▸ **Exercise details**
When you reach a picture, skip it, and retype every line below exactly.

___ Data for processing

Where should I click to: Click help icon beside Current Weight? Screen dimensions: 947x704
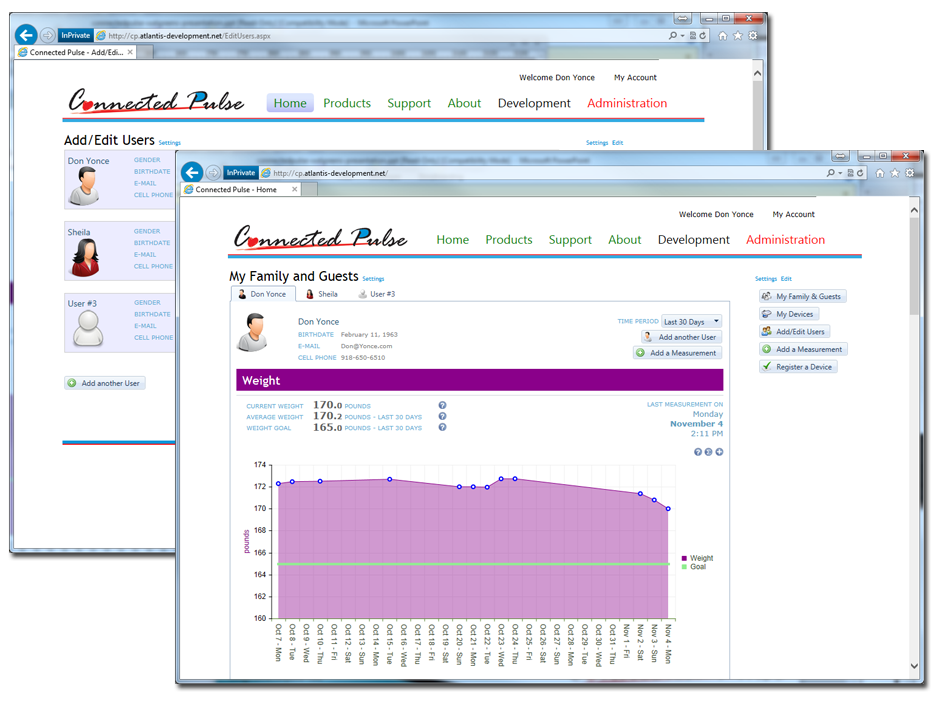coord(442,406)
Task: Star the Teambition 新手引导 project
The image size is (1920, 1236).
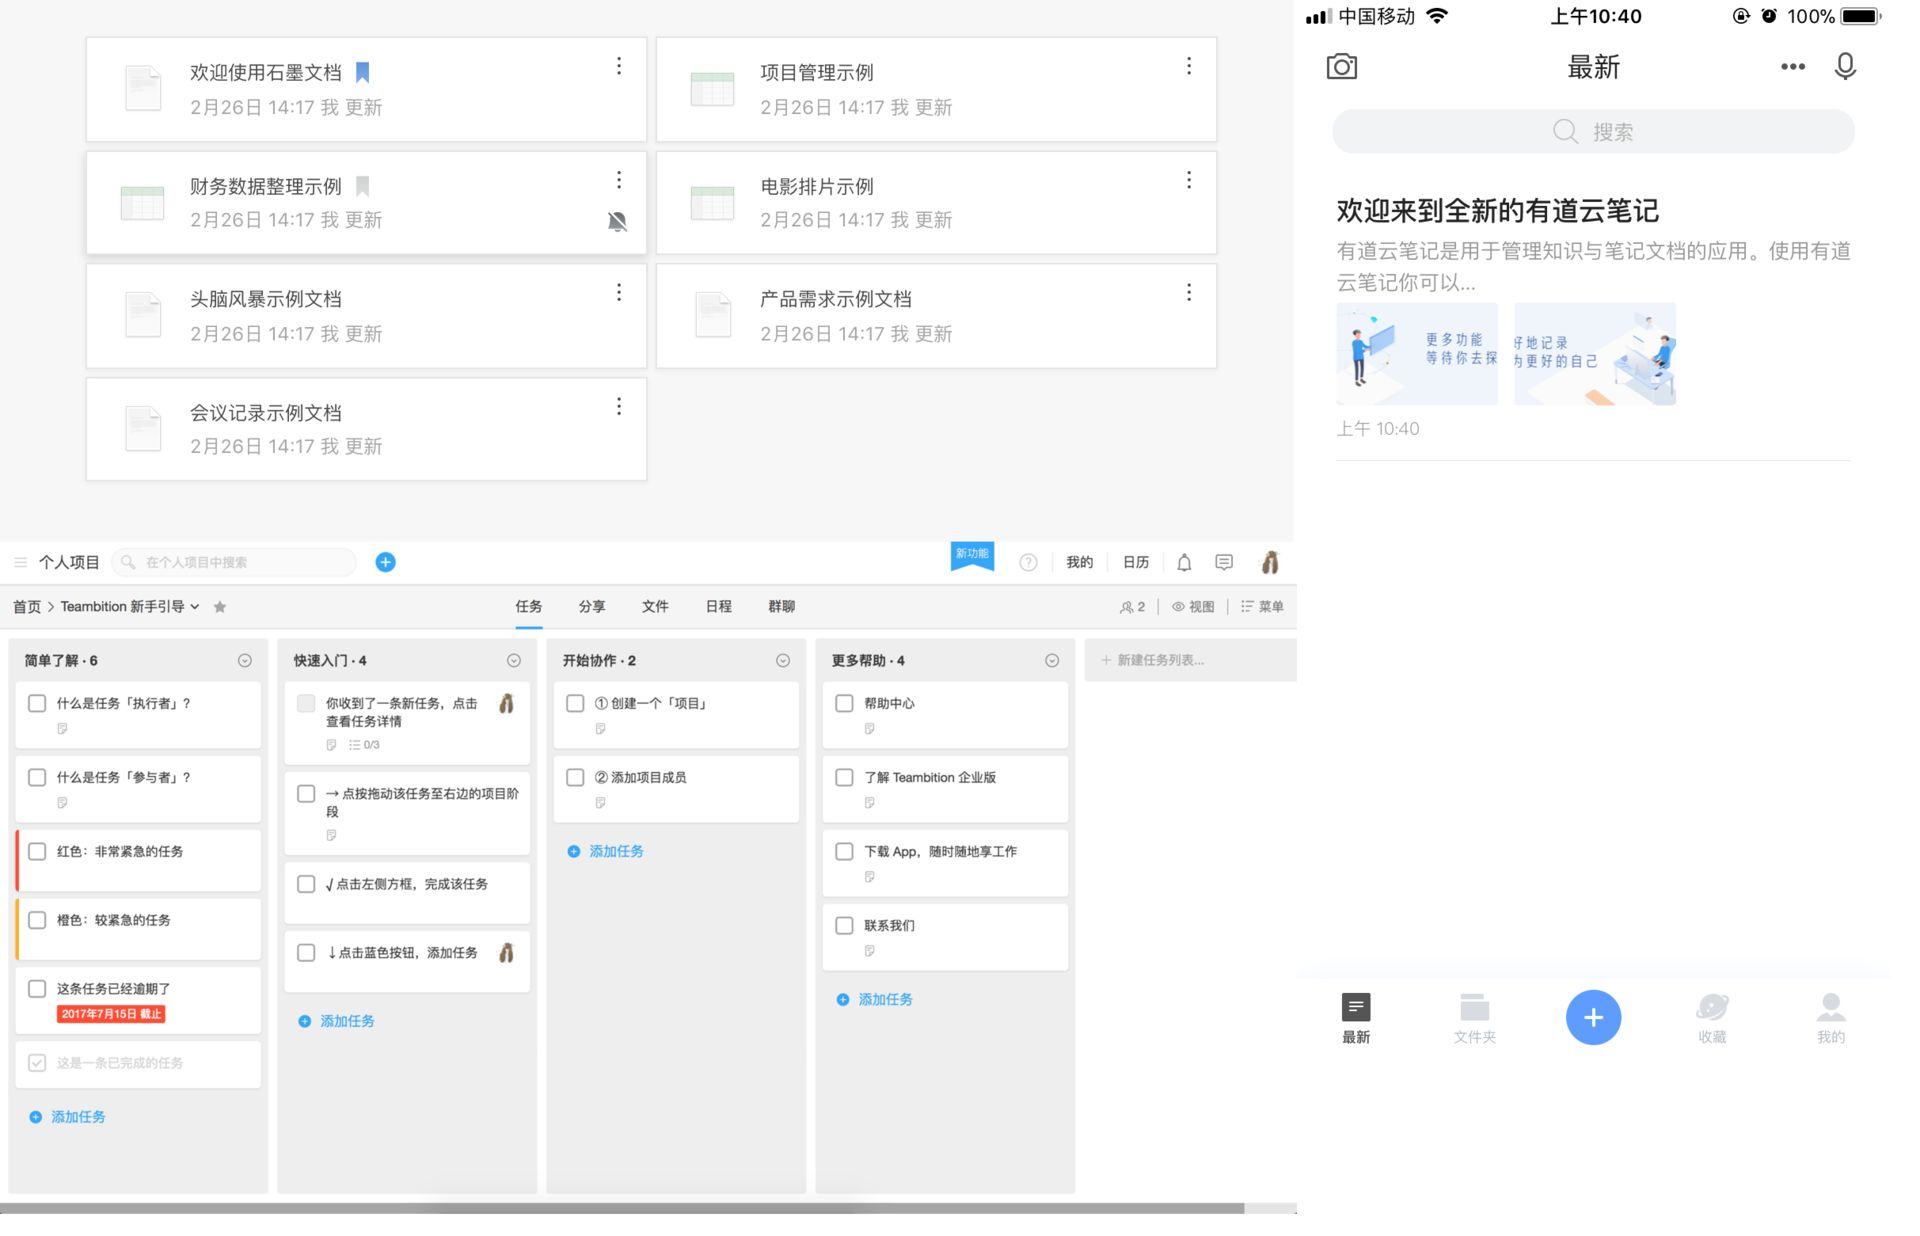Action: tap(220, 607)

______

▸ **Answer box**
Where should I click to: Click help icon beside Current Weight? Screen dimensions: 947x704
coord(442,406)
Task: Star the Teambition 新手引导 project
The image size is (1920, 1236).
Action: tap(220, 607)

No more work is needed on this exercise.